● TASK: Reproduce the entries from the line containing "The image size" up to and including the line containing "(x=106, y=189)", requests included, and scale each coordinate in the answers by 2.4, rounding to whole numbers with halves rounded up. Omit the pictures from your answer.
**** THE RECORDS ****
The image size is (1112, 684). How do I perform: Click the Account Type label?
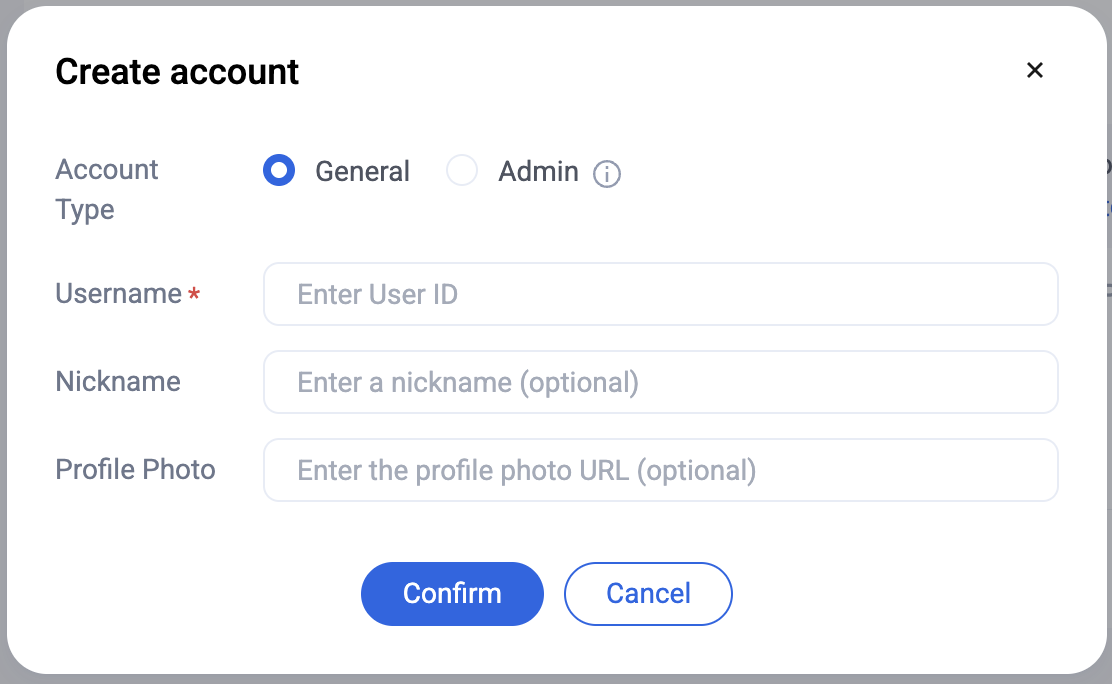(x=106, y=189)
****
**** THE RECORDS ****
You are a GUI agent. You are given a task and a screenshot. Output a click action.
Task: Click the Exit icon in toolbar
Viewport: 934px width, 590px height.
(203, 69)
****
● SOLUTION:
The image size is (1112, 684). How do I perform: Click the Account Type label?
(x=254, y=454)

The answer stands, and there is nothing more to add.